(Stored dataset items)
=====

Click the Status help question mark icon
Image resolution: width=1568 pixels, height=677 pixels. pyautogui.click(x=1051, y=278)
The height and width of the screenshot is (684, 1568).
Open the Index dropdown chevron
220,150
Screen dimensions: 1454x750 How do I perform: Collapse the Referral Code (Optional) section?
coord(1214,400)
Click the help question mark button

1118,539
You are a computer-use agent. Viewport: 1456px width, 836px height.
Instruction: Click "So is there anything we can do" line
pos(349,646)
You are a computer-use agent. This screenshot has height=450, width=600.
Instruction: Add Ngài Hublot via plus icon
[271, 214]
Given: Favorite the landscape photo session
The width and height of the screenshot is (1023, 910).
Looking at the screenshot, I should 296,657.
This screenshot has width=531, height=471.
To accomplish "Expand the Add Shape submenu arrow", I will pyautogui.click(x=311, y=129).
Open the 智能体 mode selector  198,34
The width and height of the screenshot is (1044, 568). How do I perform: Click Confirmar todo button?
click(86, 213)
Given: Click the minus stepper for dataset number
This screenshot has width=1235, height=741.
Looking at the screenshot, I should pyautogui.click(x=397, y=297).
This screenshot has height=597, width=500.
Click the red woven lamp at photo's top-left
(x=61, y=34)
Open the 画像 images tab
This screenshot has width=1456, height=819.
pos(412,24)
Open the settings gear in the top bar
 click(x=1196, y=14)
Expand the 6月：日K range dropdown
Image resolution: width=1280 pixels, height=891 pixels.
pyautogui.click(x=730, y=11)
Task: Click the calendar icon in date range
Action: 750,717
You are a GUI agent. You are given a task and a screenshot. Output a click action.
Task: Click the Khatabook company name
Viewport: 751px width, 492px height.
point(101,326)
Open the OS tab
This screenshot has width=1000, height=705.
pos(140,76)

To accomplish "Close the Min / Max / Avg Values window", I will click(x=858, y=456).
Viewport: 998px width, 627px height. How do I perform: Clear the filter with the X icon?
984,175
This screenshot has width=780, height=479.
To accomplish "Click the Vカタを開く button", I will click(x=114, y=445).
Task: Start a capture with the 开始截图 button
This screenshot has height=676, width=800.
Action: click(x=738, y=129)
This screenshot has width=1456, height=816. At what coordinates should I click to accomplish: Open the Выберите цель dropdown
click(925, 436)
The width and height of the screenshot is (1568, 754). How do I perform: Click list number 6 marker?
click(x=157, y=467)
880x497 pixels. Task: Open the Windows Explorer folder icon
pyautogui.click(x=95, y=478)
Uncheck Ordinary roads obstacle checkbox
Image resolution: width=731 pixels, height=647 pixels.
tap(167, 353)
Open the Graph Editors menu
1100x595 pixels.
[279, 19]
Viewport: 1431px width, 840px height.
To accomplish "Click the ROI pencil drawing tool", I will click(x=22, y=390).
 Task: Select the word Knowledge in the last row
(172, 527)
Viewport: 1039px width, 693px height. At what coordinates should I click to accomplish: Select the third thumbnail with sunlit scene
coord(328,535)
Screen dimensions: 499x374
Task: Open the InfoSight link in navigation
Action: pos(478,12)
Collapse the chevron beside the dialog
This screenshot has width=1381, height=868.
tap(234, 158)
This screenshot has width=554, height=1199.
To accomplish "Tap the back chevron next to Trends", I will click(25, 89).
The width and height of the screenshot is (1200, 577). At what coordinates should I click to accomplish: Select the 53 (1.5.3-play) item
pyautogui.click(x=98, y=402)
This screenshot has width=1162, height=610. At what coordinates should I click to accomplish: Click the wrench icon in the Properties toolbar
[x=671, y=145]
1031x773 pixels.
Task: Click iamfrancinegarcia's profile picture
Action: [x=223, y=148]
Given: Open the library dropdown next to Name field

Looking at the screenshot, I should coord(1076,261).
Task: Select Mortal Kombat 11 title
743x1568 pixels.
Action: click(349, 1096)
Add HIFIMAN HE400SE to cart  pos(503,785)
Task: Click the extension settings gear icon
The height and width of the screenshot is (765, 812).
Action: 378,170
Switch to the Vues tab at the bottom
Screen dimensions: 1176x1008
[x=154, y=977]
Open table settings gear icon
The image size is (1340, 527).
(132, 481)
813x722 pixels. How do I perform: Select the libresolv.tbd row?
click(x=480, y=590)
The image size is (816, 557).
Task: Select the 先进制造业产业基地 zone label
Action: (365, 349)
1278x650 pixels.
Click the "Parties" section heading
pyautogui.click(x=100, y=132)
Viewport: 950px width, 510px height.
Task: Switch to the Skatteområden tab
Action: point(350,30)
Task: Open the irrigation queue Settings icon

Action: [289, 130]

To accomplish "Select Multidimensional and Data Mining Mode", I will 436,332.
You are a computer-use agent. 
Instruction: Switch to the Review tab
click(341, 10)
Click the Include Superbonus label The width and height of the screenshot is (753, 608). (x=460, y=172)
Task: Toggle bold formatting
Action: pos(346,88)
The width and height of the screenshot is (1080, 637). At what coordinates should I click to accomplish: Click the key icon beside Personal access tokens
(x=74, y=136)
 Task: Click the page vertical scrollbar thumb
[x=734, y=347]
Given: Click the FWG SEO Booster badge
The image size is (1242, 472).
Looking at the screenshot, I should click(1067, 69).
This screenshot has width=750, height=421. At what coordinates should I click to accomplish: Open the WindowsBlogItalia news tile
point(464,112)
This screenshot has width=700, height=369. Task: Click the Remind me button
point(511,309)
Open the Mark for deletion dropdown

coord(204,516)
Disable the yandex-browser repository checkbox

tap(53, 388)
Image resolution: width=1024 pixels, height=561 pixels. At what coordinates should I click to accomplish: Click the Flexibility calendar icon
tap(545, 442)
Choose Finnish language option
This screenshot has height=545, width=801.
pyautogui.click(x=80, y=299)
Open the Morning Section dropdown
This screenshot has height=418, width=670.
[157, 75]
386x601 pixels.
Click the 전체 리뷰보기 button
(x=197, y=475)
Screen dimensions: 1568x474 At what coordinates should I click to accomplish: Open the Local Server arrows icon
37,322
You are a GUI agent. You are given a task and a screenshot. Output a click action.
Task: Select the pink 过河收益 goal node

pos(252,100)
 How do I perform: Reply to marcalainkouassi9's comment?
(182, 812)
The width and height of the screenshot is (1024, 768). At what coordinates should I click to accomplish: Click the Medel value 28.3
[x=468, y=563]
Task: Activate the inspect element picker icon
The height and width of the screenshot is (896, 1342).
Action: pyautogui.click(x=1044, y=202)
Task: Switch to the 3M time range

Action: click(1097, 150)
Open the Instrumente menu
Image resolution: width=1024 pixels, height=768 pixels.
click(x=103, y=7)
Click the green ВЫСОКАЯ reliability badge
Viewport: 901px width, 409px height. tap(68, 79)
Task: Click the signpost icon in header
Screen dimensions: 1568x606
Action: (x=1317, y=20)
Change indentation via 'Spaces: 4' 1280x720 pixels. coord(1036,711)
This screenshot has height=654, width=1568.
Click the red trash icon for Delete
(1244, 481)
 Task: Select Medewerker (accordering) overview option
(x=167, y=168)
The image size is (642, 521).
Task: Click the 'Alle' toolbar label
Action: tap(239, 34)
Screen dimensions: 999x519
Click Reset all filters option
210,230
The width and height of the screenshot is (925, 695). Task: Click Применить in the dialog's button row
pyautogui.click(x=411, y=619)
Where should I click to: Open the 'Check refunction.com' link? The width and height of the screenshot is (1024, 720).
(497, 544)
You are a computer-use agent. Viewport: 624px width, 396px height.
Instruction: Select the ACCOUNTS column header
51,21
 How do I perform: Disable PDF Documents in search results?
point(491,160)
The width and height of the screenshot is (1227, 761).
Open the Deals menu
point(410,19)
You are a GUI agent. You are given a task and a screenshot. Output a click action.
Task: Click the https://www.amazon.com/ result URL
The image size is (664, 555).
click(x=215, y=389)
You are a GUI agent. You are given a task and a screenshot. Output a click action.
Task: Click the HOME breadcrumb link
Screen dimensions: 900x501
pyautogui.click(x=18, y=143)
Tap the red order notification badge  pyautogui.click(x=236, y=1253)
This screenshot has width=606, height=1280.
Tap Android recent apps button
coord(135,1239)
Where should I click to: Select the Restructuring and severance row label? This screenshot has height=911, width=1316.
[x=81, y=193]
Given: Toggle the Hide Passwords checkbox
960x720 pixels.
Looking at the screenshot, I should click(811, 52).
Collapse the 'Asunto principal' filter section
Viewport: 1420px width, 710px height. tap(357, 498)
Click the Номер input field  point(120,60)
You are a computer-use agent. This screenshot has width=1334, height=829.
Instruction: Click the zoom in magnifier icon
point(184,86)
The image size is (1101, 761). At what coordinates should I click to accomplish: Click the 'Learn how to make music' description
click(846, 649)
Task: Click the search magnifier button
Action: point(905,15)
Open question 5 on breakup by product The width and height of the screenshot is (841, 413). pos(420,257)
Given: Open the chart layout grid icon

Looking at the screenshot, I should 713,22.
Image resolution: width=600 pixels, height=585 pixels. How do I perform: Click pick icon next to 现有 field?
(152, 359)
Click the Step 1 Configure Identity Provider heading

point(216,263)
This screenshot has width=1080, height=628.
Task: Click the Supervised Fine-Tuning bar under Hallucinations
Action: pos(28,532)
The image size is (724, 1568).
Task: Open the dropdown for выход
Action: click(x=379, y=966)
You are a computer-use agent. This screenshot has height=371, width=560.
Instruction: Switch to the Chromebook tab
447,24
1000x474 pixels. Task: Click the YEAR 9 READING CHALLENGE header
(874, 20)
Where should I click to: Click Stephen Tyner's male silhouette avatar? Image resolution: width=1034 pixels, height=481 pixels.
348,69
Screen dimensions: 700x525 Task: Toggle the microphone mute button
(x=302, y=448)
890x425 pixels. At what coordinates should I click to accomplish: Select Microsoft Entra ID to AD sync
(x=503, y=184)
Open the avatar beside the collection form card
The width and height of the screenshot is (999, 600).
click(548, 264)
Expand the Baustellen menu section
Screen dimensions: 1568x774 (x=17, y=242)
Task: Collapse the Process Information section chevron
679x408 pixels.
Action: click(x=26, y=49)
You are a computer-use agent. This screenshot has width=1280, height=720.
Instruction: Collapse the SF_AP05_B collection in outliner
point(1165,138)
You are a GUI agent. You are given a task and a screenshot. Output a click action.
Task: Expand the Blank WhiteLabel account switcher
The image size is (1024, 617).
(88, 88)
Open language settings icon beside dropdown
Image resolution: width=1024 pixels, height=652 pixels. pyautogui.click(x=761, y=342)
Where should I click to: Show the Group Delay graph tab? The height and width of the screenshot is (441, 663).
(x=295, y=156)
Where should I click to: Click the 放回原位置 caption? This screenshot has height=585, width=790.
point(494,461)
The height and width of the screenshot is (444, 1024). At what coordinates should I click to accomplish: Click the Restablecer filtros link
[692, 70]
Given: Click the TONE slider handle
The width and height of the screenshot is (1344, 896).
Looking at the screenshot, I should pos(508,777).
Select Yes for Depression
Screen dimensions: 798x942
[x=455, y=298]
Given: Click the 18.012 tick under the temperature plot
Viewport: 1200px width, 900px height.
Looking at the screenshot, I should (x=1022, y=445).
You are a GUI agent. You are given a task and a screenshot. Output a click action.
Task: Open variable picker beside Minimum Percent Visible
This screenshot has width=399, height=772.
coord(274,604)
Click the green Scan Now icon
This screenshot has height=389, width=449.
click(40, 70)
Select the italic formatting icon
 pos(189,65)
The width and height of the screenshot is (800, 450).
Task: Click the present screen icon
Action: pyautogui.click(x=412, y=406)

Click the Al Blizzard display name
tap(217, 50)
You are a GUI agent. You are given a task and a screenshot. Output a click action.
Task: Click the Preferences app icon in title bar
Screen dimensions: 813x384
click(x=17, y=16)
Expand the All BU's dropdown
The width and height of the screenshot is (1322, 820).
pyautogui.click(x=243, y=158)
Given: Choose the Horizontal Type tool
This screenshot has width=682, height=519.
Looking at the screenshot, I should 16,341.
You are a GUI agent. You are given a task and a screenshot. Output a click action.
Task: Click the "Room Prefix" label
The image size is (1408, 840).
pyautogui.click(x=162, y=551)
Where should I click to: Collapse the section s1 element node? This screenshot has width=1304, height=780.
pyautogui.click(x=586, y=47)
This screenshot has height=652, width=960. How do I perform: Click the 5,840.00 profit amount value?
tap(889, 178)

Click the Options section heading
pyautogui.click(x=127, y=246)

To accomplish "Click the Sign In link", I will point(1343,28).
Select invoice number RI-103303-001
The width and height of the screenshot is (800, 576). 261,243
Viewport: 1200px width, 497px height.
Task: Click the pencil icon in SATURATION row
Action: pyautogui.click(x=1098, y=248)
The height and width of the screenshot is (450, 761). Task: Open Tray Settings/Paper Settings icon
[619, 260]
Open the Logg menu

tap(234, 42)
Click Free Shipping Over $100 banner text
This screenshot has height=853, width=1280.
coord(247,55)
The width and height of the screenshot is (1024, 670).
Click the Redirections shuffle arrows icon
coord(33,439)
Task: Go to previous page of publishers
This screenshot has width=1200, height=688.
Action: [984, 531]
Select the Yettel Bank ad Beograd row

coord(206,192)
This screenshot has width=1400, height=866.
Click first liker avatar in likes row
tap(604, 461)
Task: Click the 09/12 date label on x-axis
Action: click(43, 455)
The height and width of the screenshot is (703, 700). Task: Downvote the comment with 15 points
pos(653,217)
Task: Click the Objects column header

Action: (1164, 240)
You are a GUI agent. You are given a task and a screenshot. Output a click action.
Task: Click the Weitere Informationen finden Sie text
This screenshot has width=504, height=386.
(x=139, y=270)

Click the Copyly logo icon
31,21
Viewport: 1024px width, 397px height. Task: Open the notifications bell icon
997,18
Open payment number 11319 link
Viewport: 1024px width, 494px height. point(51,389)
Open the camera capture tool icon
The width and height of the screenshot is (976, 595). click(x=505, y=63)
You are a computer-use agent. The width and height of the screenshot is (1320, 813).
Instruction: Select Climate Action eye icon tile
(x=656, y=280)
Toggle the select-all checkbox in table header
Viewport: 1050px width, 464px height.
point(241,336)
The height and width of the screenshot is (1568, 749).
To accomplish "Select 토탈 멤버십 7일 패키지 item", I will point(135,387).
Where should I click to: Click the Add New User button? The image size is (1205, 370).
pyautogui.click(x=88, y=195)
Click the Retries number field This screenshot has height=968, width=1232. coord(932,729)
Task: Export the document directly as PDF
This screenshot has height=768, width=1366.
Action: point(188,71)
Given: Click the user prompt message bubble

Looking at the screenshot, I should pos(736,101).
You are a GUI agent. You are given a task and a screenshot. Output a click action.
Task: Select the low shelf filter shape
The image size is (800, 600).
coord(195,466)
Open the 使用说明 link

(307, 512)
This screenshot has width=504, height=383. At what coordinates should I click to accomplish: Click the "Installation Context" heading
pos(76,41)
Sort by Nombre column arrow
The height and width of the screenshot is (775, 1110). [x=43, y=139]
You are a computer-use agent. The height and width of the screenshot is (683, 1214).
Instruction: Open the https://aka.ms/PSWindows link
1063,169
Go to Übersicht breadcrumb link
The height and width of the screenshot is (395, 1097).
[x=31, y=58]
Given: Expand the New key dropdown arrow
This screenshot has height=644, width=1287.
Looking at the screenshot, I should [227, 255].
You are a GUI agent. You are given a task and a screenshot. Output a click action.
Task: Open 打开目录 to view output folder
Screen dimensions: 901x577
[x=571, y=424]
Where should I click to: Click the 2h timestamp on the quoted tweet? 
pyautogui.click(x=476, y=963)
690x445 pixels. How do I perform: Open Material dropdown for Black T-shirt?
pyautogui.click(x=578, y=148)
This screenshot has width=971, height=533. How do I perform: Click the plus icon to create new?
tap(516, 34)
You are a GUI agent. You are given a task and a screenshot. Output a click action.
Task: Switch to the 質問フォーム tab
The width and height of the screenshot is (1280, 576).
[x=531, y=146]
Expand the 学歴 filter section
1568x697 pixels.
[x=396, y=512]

=====

• WORK REQUEST
Look above for the line holding "Where should I click to: Select" and the line holding "Click the Номер", then output exactly those two lines and every line between them, nothing more.

• YOUR SOLUTION
Where should I click to: Select the Restructuring and severance row label? This screenshot has height=911, width=1316.
[x=81, y=193]
Given: Toggle the Hide Passwords checkbox
960x720 pixels.
Looking at the screenshot, I should click(811, 52).
Collapse the 'Asunto principal' filter section
Viewport: 1420px width, 710px height. tap(357, 498)
Click the Номер input field  point(120,60)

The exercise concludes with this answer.